Rewrite the lines from the one holding "At what coordinates should I click to accomplish: Uncheck" through the one holding "click(x=902, y=369)", both included, as a numbered list, skipping any blank lines.

* START *

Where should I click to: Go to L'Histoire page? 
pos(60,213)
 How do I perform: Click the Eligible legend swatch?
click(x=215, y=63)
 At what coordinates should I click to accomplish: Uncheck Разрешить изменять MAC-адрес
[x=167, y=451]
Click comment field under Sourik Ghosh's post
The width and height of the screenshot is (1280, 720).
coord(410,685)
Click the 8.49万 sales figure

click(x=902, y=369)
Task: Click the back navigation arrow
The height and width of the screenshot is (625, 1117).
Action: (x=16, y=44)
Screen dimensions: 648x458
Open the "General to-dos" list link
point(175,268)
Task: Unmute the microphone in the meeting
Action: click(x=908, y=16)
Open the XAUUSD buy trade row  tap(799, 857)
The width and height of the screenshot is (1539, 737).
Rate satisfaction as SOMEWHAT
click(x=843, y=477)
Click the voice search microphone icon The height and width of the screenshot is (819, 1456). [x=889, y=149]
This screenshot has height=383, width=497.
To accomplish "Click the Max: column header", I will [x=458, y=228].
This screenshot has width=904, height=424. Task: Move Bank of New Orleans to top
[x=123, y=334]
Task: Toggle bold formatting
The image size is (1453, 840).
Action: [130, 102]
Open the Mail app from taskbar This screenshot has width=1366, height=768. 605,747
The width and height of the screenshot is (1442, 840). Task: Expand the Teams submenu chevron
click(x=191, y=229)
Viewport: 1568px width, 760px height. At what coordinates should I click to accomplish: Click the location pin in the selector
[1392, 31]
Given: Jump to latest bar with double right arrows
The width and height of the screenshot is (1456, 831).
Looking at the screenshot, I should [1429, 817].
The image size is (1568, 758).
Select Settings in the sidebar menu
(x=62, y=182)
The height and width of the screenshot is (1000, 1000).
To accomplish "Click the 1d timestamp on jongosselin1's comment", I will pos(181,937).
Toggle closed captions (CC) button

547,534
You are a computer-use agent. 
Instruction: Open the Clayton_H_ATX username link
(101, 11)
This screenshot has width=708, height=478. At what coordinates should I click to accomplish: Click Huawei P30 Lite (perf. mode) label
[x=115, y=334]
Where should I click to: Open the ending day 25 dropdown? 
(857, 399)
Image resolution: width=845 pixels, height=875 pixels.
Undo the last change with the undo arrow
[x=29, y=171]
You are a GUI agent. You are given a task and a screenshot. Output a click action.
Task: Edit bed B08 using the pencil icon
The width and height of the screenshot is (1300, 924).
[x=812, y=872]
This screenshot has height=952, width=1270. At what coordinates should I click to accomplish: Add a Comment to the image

* END *

[Written solution]
1.  At what coordinates should I click to accomplish: Uncheck Разрешить изменять MAC-адрес
2. [x=167, y=451]
3. Click comment field under Sourik Ghosh's post
4. The width and height of the screenshot is (1280, 720).
5. coord(410,685)
6. Click the 8.49万 sales figure
7. click(x=902, y=369)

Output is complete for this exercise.